これはかなりガチなやつだなと思った。【オリジナル小説】【短編】
お昼ご飯は、1人で食べたい。
いつもそう思うわけではない。
でも、会社に来て一生懸命働いた午前中。
お昼休みくらいは1人でご飯を食べて、のんびりと頭を休めて午後に備えたい。
他の女の子たちは、揃ってご飯を食べに言って他愛もない話に花を咲かせている。
仲が悪いわけではないのだけど、仲がいいわけでもない。
けれど、1時間半しかないお昼休みまで一緒にいたいとは思わない。
彼女たちは、どこかのお店にランチに行くから、
私は手製のお弁当を公園で食べるようにしている。
「節約してるから」と言ってはいるし、
10分前にはオフィスに戻って、彼女たちに混ざるようにしているので目に見えた問題はない。
オフィスのすぐそばにある公園に行って、
お弁当を食べて、図書館で借りた本を読む。
これが私に日課だった。
なのに、この男は私の前に立っているのだろうか。
「隣、いいですか?」
「…ええ、どうぞ」
腰を下ろした彼は、紙袋からパンとコーヒーを出して食べ始めた。
確かに他のベンチは埋まっているし、1人で占領しているのは私だけだから仕方ない。
顔見知りではあるし、知らない人に声をかけるよりはいいのだろう。
彼は、同じ会社に勤めている。
私は事務職だが、彼はバリバリ働く営業マンだ。
背は高く、顔もいいし、体も鍛えていてがっしりしているが、表情筋が死んでいるので、ちょっと怖いイメージ。
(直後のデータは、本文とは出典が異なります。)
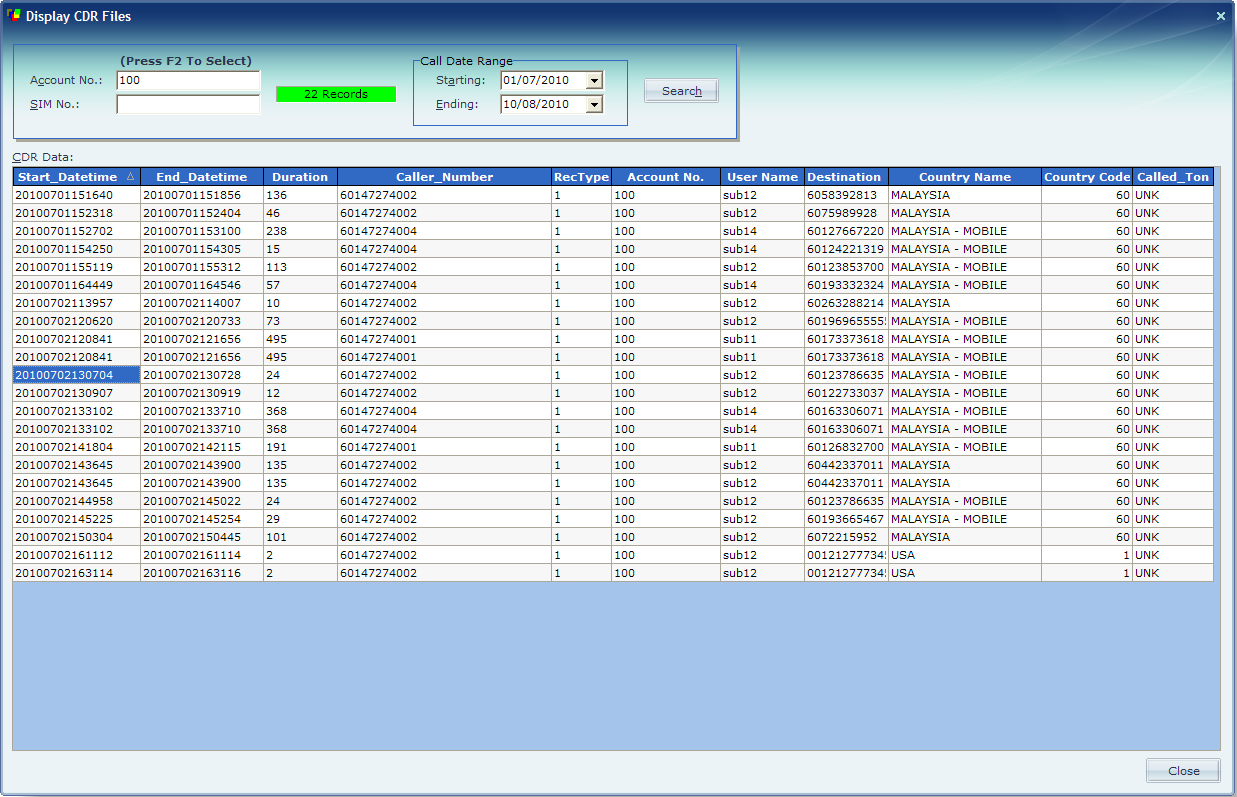The image size is (1237, 797).
Task: Select the Destination column header
Action: point(844,177)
だけど、面倒見がよくて上司からも部下からも慕われている。
人は見た目ではない、というやつか。
事務的な会話しかしたことがないが、たまに睨まれている気がしてあまり好きではない。
悪い人だとは思わないが、関わりたくはない。
隣に座る彼を気にしないために、食事に集中した。
ああ、今日もいい天気だなぁ。
「美味しそうなお弁当ですね」
話しかけてこないで欲しいと思ったが、同じ会社に勤めているのだから悪態をつくわけにもいかない。
「ありがとうございます」
「ご自分で作っているのですか?」
「ええ、節約です」
当たり障りのない会話。
まあ、向こうも気を遣って話しかけただけだろう。
「そうなんですか」
「拙いですけどね」
早く立ち去りたいけれど、まだ半分も食べていない。
「つかぬことをお聞きしていいですか?」
「なんでしょう」
「あなた、副業してますよね」
「…うちは副業は禁止してませんよね?」
「ええ、きちんと申請すれば」
「そうでしたっけ?」
ああ、どこかでバレて確認と釘を刺しにきたということか。
副業の内容までバレてるのかしら。
彼は横に置いてあったもう1つの紙袋から何かを取り出した。
「これを書いたのが、あなたですよね」
確定事項として聞いてくるということは、裏が取れているのだろう。
否定しても意味がないか。
「そうですね」
めんどくさいことにならないといいのだけど。
「で?私が小説家だとしてなんですか?タカリですか?ヒモになりたいんですか?」
思い切り睨みつけると、彼は驚いた顔をした。
「いえ、デビュー前からファンなので」
「は?」
デビュー前というと、趣味でネットに投稿していた時から?
よく見ると、彼の耳が赤くなっている。
え、なに。
ちょっと可愛くないか。
「数年前、業界に通じてる知人が作者の写真を見せてくれて」
「その直後に、あなたが入社してきたんです」
顔出しなし、年齢性別などを“一応不詳“にしているのに、どこで出回るかわからんものだ。
「ずっと気になって声をかけたかったんです。隠していることだからと諦めていたのですが」
「先日発売された新刊が素晴らしくて、我慢できなくなってしまいました」
こんな時、どんな顔をすればいいの。
恥ずかしいような、照れるような。
というか、ずっと知っていた?デビュー前からファンだった?
「えっと、ありがとうございます?」
「すみません。言ったらどんな顔して仕事をしていいかわからなくなってしまうと思ったんですが」
彼は「それだけです」と言って、食事の途中で席を立ってしまった。
たまに睨まれていたのは、そういうことか。
会社にバレたら退職して小説だけで食べていこうと思っていたのだけど。
彼なら心配ないだろうという謎の確信もあったし、
これからどういう反応をされるのだろうという期待もある。
とりあえず、お弁当を食べ終えたら考えよう。